I Do Not Think Those Words Mean What You Think They Mean

Cite this Article
Joshua D. Wright, I Do Not Think Those Words Mean What You Think They Mean, Truth on the Market (December 04, 2009), https://truthonthemarket.com/2009/12/04/i-do-not-think-those-words-mean-what-you-think-they-mean/

Here’s Henry Waxman on the federal government saving the newspapers from failing:

“The newspapers my generation has taken for granted are facing a structural threat to the business model that has sustained them,” said Representative Henry Waxman, a Democrat from California.

The loss of revenue has spurred a vicious cycle with thousands of journalists losing their jobs,” he told a meeting on journalism in the Internet age hosted by the Federal Trade Commission (FTC).

“We cannot risk the loss of an informed public and all that means because of this market failure,” he said.

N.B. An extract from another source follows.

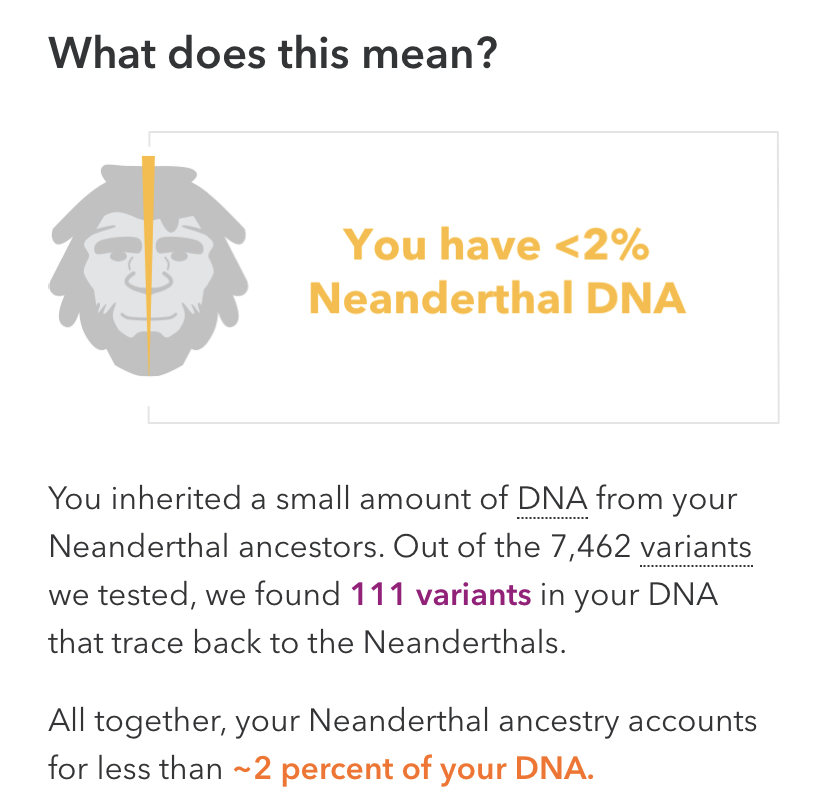The height and width of the screenshot is (801, 828).
Task: Click the bordered result card's empty area
Action: pyautogui.click(x=475, y=370)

Market failure.”  Here is the definition in my Carlton & Perloff textbook: “distortions or inefficient production due to improper pricing.”  So, what are the distortions here?  Or inefficient production?   Professor Bainbridge picks up on Waxman’s conflation of “market failure” with “failing in the market”:

I’m puzzled. What exactly is the market failure here? Welfare economics classically recognizes four basic sources of market failures: producer monopoly; externalities; the good to be produced is a public good; and informational asymmetry between producer and consumer.

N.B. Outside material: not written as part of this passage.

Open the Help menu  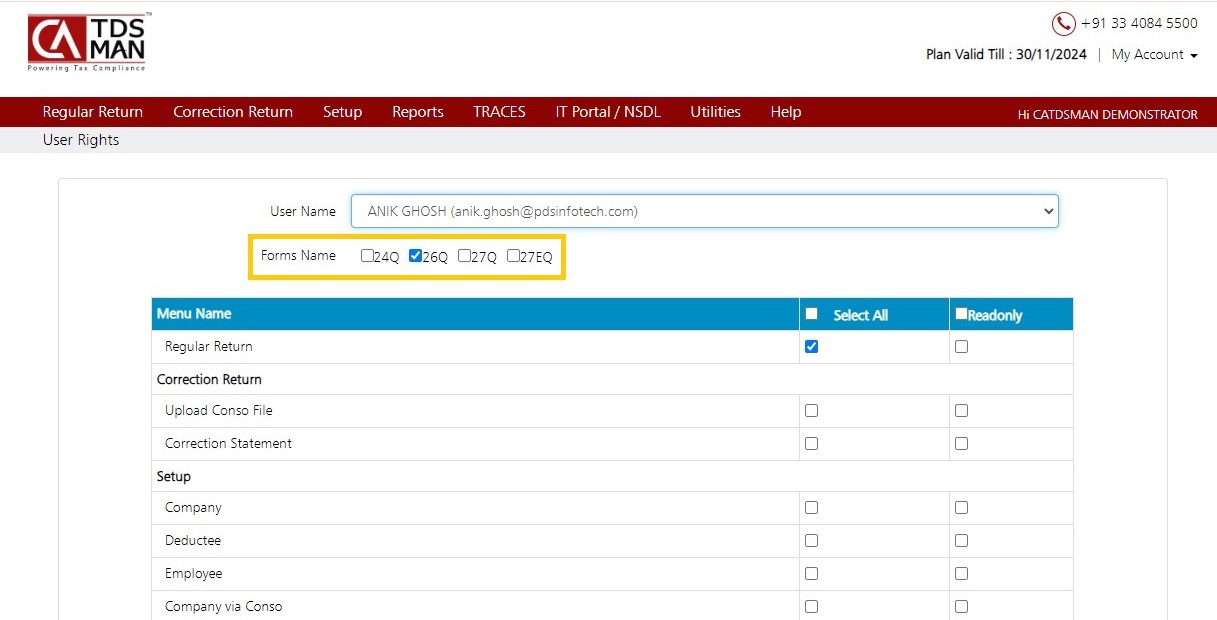coord(786,112)
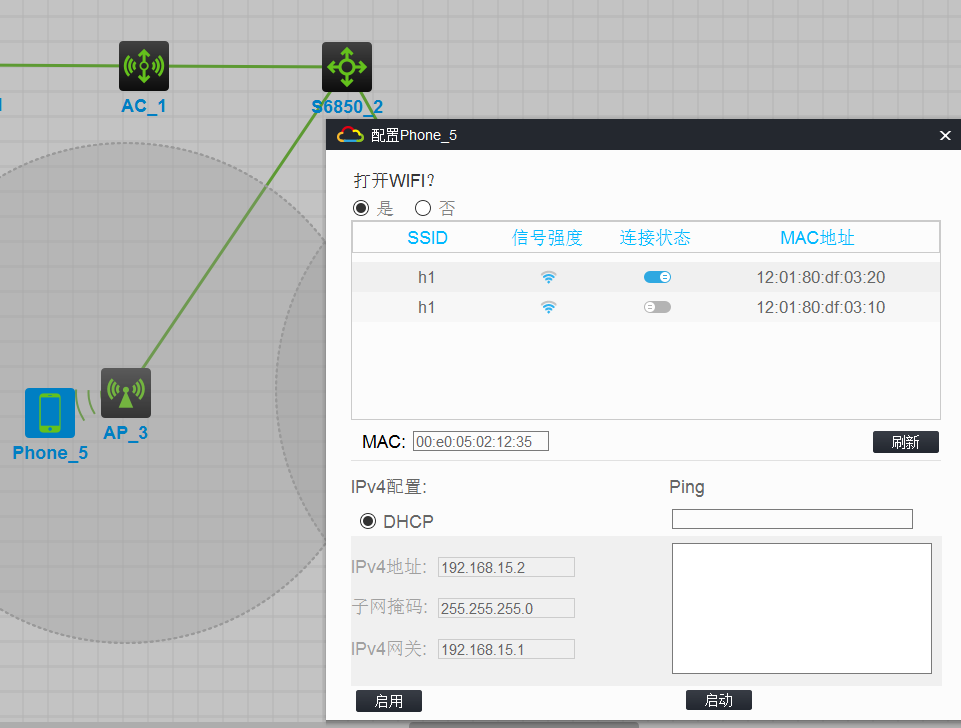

I don’t see any of these as the newspaper industry’s problem. Instead, I see obsolete technology coupled to an antiquated business model.

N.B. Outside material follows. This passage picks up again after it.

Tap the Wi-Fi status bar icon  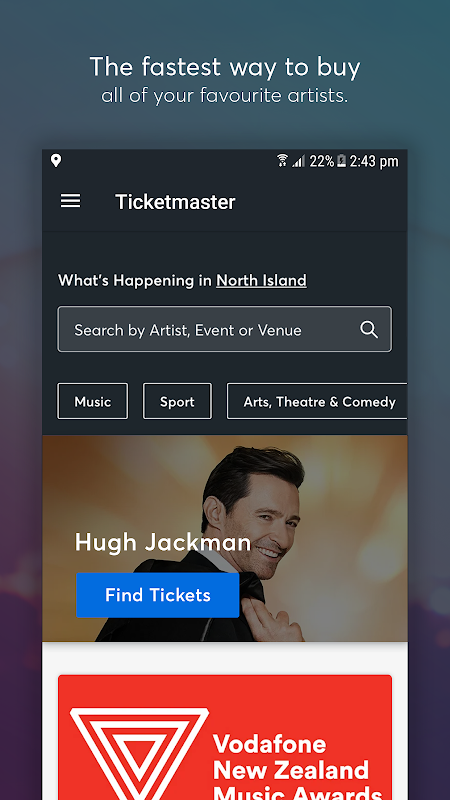pyautogui.click(x=282, y=161)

I’m also a little bit disappointed to see the Federal Trade Commission join in the fray here in talking about “helping” to support news organizations and getting into the business of picking winners rather than enforcing competition law to ensure that the competitive process is fair and encourages encourages the marketplace to be “the decider” rather than Congress or federal agencies.  Congress is one thing.  And nothing new.  But one would hope that the federal agencies responsible for thinking rigorously about competition issues would refrain from discussing seriously the idea of regulatory subsidies for specific competitors that are losing the battle for consumer dollars in the marketplace to new technologies and innovation.